Desenho de Prabhakar Pachpute que foi utilizado no cartaz da 31ª Bienal de São Paulo.
Nas duas maiores exposições em cartaz em São Paulo neste segundo semestre, a arte parece anêmica. Boa parte da produção é veículo de informação. Trata-se da 31ª Bienal Internacional de São Paulo, em cartaz até 7 de dezembro, e da mostra Feito por brasileiros, no Hospital Matarazzo, encerrada em 19 de outubro. São exposições com propósitos muito diferentes, mas formalmente parecem próximas. Além disso, ambas têm escala, um orçamento vultoso, publicidade onipresente pelas ruas de São Paulo (ao menos no centro expandido) e grande público.
Pela enésima vez, a Bienal escolhe a arte politizada como norte do que importa na produção recente.

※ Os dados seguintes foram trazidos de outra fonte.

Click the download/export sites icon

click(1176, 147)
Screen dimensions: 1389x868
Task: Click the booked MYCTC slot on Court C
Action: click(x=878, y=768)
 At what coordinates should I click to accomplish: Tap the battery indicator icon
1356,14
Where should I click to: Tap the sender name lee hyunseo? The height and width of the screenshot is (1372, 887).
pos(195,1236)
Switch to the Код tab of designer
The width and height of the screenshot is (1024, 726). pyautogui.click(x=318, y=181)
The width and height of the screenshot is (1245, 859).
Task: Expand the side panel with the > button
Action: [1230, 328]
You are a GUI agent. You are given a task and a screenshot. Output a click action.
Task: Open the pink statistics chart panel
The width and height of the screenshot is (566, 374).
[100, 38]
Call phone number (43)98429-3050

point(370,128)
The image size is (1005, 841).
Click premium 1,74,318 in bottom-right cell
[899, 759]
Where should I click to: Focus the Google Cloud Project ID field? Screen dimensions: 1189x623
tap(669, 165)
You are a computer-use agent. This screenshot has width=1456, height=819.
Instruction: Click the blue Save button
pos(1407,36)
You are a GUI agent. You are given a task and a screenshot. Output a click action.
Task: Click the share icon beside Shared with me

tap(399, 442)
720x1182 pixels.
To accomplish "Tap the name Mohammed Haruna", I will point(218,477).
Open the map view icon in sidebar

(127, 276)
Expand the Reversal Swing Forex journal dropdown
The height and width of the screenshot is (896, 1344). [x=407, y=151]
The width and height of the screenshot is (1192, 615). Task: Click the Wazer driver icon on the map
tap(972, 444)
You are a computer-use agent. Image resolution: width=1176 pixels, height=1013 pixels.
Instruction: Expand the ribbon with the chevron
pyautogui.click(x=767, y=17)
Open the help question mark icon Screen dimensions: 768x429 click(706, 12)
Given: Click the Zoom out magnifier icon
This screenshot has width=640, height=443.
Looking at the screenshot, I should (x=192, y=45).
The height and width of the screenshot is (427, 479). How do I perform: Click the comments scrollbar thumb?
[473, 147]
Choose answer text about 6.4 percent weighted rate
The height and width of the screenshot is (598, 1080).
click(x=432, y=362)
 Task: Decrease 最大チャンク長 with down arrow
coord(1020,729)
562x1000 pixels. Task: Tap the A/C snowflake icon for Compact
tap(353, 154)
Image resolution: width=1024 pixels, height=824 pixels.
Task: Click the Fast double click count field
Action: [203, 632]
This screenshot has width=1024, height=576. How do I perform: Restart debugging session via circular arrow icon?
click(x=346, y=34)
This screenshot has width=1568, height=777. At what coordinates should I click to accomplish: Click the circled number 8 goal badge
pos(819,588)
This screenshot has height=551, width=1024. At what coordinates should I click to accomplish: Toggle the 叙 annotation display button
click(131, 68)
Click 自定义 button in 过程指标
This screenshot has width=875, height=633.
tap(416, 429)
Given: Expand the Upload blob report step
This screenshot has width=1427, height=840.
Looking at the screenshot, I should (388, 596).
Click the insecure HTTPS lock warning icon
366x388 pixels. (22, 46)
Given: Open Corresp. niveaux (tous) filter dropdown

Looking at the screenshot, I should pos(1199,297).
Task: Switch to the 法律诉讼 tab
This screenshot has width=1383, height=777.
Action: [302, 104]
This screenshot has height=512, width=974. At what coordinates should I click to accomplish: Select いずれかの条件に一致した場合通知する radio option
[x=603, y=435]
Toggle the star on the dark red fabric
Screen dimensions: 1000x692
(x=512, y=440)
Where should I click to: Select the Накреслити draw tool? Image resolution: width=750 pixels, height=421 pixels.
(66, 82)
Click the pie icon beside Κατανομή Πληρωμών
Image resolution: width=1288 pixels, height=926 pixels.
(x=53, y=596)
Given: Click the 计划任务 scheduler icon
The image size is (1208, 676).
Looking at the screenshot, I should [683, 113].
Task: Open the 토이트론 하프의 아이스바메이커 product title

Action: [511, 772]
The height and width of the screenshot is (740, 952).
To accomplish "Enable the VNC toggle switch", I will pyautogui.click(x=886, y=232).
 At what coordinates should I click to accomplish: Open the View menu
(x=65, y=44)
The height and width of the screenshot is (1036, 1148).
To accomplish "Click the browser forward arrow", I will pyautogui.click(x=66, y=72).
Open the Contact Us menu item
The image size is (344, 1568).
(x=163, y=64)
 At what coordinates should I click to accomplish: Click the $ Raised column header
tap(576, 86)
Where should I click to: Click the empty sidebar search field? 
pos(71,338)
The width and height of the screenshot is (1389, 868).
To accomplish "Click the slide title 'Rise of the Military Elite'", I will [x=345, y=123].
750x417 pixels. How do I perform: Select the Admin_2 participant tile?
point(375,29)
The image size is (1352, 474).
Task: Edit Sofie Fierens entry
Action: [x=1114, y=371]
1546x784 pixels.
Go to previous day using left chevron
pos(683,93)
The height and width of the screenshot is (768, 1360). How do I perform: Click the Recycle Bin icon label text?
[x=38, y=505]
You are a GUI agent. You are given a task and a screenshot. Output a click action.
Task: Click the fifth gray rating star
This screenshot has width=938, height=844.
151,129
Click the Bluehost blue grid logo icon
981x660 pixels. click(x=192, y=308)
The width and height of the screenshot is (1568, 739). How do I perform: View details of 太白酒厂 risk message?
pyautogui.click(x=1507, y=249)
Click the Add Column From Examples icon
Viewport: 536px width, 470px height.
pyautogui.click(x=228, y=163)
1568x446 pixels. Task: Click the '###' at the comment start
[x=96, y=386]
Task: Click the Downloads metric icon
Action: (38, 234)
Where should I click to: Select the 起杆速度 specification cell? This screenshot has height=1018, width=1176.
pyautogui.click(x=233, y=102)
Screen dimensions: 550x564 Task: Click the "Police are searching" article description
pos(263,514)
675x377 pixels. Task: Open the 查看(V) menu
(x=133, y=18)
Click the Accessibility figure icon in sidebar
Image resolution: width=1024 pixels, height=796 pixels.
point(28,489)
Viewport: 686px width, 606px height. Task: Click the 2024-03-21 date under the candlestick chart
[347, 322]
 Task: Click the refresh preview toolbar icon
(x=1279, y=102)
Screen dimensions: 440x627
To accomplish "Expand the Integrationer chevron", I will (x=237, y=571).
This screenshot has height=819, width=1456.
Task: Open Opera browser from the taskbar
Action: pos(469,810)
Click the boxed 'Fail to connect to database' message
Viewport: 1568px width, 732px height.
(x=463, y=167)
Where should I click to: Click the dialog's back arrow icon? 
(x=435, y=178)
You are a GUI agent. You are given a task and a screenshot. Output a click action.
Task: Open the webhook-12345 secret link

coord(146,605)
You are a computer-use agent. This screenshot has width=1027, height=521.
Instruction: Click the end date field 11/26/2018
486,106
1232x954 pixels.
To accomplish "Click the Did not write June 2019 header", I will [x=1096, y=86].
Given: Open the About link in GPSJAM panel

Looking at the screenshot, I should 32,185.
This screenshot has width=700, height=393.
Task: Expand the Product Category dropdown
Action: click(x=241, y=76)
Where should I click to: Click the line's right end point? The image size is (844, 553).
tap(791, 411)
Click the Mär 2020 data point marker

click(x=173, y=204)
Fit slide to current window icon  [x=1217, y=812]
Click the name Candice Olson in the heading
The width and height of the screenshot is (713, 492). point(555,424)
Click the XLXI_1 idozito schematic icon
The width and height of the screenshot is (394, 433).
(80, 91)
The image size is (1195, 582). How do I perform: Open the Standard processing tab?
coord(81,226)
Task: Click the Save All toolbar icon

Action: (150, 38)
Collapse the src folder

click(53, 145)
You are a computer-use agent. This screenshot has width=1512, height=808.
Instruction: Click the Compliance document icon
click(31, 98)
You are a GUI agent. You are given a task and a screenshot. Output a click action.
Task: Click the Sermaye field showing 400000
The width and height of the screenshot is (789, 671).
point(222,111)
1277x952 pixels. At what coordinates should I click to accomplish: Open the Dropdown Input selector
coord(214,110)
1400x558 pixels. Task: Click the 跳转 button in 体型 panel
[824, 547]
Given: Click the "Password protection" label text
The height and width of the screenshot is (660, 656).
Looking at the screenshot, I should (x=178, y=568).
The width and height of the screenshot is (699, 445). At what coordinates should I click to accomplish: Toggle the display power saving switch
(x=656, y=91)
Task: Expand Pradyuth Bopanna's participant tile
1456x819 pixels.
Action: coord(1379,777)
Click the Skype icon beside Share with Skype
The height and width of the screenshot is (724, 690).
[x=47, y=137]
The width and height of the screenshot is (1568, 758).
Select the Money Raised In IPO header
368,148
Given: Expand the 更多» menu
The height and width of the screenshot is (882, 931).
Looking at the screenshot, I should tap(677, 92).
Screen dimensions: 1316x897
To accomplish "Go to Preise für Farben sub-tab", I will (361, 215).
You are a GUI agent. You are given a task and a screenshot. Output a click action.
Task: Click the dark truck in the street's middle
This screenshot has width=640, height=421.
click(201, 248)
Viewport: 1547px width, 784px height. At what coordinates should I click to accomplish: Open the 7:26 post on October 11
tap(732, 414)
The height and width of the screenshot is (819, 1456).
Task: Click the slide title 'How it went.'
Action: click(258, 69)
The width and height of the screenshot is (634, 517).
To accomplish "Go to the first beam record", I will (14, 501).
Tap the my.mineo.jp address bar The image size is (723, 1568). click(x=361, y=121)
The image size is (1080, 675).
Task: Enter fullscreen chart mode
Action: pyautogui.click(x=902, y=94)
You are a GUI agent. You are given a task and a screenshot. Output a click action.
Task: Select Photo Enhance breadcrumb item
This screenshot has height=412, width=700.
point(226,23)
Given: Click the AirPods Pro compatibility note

O grupo de curadores, capitaneado por Charles Esche, parte do anglicismo “arte política” – transformando um substantivo em adjetivo – como o trabalho apropriado para revelar realidades sociais escamoteadas e colocar as pessoas em contato com o que chamam de vivências transformadoras. Qualquer papel menos participativo, menos afirmativo, menos normativo não interessa. Como disse Lorenzo Mammì em seu ensaio A arte depois da arte, em um contexto distinto tal solução transforma a produção artística em “um salão nobre da comunicação (…). Regride à função pré-renascentista de carregar questões, sem ser, ela mesma, uma questão[1]”.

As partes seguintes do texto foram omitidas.